Assignment
Your task is to copy every line of the entries that holds the word "header".
[Opening Raw data section]
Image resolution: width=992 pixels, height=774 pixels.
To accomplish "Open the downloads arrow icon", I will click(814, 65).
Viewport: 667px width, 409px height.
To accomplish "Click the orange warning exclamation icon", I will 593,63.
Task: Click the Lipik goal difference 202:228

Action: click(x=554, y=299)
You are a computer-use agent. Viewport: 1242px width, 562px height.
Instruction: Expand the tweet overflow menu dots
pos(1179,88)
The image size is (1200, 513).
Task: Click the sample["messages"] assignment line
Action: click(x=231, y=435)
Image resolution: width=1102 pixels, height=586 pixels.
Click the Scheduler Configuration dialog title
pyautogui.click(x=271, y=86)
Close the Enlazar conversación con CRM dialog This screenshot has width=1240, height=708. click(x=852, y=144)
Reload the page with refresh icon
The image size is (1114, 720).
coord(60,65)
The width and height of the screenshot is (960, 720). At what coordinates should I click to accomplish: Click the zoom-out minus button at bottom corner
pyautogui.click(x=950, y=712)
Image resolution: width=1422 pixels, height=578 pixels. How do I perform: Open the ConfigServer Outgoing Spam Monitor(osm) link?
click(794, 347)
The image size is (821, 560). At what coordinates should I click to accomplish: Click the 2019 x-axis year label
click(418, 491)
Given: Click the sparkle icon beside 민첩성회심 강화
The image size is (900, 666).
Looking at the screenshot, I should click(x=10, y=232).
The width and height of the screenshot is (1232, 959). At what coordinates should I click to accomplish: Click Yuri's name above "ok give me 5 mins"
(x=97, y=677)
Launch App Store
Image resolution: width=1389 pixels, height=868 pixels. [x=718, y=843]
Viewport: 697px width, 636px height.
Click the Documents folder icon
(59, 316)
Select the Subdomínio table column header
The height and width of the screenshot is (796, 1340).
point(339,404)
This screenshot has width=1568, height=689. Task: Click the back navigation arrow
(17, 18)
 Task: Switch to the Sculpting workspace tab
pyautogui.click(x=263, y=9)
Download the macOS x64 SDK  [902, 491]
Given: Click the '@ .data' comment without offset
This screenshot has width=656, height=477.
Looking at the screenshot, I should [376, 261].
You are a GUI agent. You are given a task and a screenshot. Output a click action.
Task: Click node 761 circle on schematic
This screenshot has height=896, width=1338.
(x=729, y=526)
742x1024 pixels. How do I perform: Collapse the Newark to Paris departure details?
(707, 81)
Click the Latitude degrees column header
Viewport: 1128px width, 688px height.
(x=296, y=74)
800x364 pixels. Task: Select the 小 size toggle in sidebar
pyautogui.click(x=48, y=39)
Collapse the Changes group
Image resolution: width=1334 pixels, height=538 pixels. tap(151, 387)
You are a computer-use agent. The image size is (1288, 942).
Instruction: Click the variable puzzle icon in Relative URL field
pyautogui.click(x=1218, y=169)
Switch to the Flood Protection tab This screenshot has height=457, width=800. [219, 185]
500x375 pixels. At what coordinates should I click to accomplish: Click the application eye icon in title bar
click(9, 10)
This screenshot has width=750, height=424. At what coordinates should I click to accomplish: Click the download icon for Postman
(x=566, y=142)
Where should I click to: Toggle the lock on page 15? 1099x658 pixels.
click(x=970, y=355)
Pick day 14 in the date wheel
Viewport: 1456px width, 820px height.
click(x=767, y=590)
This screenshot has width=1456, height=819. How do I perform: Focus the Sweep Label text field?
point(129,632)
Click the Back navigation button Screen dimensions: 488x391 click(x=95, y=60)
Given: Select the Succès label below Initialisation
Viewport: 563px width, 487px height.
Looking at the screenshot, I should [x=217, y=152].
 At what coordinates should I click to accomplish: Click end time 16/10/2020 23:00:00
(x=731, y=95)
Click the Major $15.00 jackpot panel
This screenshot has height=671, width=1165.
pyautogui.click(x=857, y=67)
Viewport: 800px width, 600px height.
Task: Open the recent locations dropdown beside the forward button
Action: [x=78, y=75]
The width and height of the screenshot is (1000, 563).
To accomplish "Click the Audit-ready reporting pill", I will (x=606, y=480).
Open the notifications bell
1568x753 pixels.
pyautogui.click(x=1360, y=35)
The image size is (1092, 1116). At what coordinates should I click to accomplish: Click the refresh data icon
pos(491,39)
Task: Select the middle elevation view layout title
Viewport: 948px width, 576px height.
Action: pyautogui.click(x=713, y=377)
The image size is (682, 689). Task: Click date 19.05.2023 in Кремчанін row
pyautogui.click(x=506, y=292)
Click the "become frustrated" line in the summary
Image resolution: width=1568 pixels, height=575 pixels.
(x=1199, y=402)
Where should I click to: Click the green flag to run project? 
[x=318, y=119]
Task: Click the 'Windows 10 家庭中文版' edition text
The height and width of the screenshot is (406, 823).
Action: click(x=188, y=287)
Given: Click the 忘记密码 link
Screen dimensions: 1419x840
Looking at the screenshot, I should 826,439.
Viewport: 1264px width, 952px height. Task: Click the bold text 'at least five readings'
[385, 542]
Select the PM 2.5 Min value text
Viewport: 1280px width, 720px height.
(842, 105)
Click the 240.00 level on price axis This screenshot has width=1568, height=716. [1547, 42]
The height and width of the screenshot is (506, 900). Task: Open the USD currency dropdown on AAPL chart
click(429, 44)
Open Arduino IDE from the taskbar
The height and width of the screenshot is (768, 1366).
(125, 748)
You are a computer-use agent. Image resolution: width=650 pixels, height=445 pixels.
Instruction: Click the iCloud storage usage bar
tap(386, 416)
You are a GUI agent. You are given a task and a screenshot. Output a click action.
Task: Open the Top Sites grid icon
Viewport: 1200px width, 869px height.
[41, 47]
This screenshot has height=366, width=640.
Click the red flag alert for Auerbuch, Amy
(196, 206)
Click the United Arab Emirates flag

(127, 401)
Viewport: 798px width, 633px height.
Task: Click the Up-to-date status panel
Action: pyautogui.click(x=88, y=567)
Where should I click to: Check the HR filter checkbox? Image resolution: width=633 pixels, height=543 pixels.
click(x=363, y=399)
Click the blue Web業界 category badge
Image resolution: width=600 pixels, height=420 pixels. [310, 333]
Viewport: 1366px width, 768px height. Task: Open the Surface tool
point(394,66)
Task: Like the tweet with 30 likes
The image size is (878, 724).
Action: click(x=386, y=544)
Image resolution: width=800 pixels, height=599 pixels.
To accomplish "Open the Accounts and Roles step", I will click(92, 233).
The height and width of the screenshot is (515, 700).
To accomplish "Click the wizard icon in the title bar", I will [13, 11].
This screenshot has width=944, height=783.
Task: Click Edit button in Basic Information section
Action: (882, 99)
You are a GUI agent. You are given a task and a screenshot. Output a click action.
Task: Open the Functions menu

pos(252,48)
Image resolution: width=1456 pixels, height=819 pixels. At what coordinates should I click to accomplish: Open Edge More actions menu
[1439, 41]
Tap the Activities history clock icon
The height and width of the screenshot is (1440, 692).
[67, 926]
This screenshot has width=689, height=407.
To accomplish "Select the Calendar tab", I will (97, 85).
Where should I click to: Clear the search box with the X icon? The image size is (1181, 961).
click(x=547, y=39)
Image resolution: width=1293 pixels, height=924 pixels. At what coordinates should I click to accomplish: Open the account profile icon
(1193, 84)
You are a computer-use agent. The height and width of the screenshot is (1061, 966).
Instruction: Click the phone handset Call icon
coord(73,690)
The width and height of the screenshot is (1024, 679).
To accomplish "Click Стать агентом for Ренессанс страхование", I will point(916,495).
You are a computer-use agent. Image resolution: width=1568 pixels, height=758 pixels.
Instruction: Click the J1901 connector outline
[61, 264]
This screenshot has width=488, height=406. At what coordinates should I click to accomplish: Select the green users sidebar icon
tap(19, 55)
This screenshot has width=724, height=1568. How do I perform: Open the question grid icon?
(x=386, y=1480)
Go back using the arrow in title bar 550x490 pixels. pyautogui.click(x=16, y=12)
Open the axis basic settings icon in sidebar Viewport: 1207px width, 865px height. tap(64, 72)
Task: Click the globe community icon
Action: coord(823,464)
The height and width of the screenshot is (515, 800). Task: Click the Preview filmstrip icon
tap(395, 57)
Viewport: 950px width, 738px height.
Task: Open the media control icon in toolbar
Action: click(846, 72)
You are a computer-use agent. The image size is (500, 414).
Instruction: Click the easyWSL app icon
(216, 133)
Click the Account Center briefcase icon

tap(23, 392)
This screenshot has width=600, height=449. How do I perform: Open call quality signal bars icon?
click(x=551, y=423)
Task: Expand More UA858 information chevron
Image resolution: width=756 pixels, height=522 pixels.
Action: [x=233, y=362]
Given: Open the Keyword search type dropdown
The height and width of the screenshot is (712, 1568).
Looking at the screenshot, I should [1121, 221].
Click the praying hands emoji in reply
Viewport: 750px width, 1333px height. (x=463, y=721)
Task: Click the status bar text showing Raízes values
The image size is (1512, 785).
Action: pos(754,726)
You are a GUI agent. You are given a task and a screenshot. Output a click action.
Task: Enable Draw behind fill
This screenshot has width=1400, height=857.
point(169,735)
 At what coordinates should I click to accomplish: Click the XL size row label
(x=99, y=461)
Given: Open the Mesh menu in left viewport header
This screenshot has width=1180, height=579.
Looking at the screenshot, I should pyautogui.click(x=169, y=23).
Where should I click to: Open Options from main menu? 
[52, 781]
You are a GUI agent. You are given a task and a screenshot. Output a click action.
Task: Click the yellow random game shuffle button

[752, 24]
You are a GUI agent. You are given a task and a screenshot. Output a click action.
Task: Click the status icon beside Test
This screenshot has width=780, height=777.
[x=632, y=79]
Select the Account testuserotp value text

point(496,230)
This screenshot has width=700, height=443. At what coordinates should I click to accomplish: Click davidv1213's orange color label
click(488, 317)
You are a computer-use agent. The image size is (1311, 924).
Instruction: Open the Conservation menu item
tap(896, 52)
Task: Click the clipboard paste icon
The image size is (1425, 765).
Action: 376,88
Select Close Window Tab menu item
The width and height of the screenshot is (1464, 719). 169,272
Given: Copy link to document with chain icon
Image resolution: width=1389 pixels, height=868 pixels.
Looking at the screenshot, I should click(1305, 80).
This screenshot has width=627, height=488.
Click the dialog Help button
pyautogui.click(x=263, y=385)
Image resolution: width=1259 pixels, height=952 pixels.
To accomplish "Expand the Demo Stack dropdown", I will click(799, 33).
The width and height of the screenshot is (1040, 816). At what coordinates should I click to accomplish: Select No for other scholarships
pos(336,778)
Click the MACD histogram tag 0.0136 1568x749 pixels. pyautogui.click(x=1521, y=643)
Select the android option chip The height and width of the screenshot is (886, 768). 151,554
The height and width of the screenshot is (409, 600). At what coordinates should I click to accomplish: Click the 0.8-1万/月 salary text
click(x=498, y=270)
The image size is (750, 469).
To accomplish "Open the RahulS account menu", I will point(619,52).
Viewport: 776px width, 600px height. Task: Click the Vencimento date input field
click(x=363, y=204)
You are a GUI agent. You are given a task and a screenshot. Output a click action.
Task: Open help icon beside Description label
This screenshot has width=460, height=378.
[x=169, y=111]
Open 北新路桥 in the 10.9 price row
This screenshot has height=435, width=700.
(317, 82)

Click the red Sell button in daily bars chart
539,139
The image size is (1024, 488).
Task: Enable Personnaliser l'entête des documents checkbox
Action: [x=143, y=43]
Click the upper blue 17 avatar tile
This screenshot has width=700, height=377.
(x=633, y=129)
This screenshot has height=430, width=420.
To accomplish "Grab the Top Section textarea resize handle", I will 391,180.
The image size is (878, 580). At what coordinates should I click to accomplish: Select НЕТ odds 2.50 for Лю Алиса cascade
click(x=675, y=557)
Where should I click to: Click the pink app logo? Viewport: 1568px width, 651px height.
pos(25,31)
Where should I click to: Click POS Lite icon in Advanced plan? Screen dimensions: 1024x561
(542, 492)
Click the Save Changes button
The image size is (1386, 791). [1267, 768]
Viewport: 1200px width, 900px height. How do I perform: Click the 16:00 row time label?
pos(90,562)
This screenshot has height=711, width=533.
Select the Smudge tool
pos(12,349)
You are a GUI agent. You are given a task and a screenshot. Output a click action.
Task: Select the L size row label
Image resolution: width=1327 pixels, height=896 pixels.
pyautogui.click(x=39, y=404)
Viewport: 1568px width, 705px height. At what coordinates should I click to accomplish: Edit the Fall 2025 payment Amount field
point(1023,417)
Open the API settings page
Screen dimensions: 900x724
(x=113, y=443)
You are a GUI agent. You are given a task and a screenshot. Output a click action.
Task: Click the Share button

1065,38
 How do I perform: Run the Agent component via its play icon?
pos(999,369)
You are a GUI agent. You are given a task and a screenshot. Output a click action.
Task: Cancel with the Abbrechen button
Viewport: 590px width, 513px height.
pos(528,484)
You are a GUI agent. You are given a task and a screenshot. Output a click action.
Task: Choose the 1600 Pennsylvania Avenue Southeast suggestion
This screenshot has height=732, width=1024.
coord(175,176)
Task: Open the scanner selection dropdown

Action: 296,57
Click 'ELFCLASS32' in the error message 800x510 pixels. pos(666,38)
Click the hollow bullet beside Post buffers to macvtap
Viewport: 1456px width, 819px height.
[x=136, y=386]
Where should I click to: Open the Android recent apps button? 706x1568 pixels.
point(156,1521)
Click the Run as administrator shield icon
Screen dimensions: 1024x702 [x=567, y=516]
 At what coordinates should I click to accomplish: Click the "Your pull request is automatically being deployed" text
[Closing Raw data section]
Answer to the problem
Select the Subdomínio table column header
Click the Latitude degrees column header
Given: Open the Mesh menu in left viewport header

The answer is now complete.